AH-64E Apache Version 6.5. Photo: Boeing

 “The Version 6.5 is really building on the Version 6 [software] baseline and making additional improvements to the architecture so it’s an open systems interface. And really it’s that stepping stone to take us to the next generation with our future Modernized Apache,” Upah said during an interview at the Association of the United States Army’s annual conference in Washington, D.C. “Building that open systems interface is really the stepping off point to take our software to the next level. One of things that we’ll be testing is how we can do more plug-and-play.
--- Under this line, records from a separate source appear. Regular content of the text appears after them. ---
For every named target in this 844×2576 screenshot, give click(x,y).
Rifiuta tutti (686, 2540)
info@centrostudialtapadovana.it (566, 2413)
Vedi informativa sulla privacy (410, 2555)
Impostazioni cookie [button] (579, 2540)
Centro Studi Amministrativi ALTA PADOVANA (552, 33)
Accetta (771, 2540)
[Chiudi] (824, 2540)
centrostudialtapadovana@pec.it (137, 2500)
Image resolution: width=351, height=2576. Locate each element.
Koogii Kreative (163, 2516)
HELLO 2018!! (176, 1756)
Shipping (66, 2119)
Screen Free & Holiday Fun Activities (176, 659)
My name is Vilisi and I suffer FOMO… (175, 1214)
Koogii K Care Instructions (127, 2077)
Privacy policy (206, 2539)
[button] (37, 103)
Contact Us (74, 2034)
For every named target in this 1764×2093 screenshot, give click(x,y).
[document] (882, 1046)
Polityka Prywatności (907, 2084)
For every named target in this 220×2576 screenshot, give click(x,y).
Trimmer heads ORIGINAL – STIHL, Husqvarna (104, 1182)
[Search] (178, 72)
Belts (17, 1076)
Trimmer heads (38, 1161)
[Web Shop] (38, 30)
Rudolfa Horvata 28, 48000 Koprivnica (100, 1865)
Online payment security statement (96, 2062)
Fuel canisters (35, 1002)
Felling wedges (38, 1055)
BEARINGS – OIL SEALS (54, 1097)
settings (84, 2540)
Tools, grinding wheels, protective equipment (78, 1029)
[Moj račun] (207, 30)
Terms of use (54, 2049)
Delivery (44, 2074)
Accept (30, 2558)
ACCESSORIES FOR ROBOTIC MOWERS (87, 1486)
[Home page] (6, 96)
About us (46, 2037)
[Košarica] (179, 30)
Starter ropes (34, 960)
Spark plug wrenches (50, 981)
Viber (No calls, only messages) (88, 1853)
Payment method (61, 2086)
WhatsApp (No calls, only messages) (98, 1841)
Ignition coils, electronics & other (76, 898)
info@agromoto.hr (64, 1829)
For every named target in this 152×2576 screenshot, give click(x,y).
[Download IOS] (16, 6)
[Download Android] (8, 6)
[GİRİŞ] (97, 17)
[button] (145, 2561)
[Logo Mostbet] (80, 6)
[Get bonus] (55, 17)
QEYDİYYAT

So in the future, as we’re integrating new technologies and capabilities onto the platform, we’ll be poised and ready to do that much quicker than we have ever done before in the past.”

Mike Reese, Boeing’s senior manager of attack business development, detailed the capability enhancement with Version 6.5, which includes the software upgrades to reduce pilot workload.

“From a pilot’s perspective, it makes some of the systems more intuitive. It’s easier to operate the Link 16 [network]. It’s easier to operate the fire control radar. It’s easier to operate the [manned-unmanned teaming]. It takes some of the button pushes out of the sequence,” Reese said. 

The Army has previously said its targeting fiscal year 2026 to begin fielding the AH-64E Apache Version 6.5 “via retrofit.”

In March, Boeing was awarded the second and expected final multi-year contract for AH-64E Apache attack helicopters from the Army, which runs through 2027 and could be worth up to $3.8 billion (Defense Daily, March 22).

Boeing has previously told Defense Daily it “absolutely” believes there will be future procurement deals for Apache beyond the new multi-year award, with Upah echoing that outlook on Wednesday.

“We are absolutely working with the U.S. Army on a post-Multi-Year II contracting mechanism. I won’t tell you what that is because we don’t know, but we are working with the U.S. Army on that. We have a lot of [foreign military sale] customers that are eager to purchase the Apache. So we have some acquisitions to process today. And right now, for Multi-Year II, we have very limited, what we call, slots on our assembly line to support any additional aircraft. So we know there’s going to be something subsequent,” Upah said.

The State Department in August approved a potential $12 billion deal with Poland for nearly 100 AH-64E Apache attack helicopters, which followed Warsaw’s announcement last September it had selected Boeing as the winner of its KRUK program to find a replacement for its Mi-24 helicopter fleet (Defense Daily, Aug. 21). 

Reese on Wednesday also detailed how the Army’s FARA program is informing Boeing’s thinking on priorities for Modernized Apache, the next step beyond Version 6.5.

“We’re spending company funds looking at what we can do for our transmission to give pilots more power, to be able to carry more payload and to have more range and endurance and more speed as well. It’s not going be [Future Vertical Lift]-like speed, but it’ll be an increase from the current speed of that aircraft,” Reese said.

FARA is the Army’s program to field a new scout attack helicopter, having selected Bell’s [TXT] 360 Invictus and Sikorsky’s [LMT] Raider X designs for the current competitive prototyping phase.

Rodney Davis, the Army’s acting program executive officer for aviation, told reporters on Tuesday he expects the FARA competitive prototypes to start flying by “about the middle of next year,” with both Bell and Sikorsky set to receive the new GE Aviation [GE]-built T901 helicopter engines this month (Defense Daily, Oct. 10). 

TJ Jamison, Boeing’s director of attack business development, said the company sees the Apache operating alongside FARA in the future, to provide Army commanders increased options on the battlefield.

“[The Apache] has always been the premier attack helicopter in the world, no question about it. Now it’s going to become the premier reconnaissance aircraft in the world as well. And combine that with the lethality of its attack capability, it will definitely dominate [multi-domain operations] out into the 2050s,” Jamison said.

Upah said Boeing is focused on expanding the aircraft’s “scout capabilities” with Modernized Apache, adding the company envisions the future platform having “more network capability, long-range precision fires as well as deep sensing.”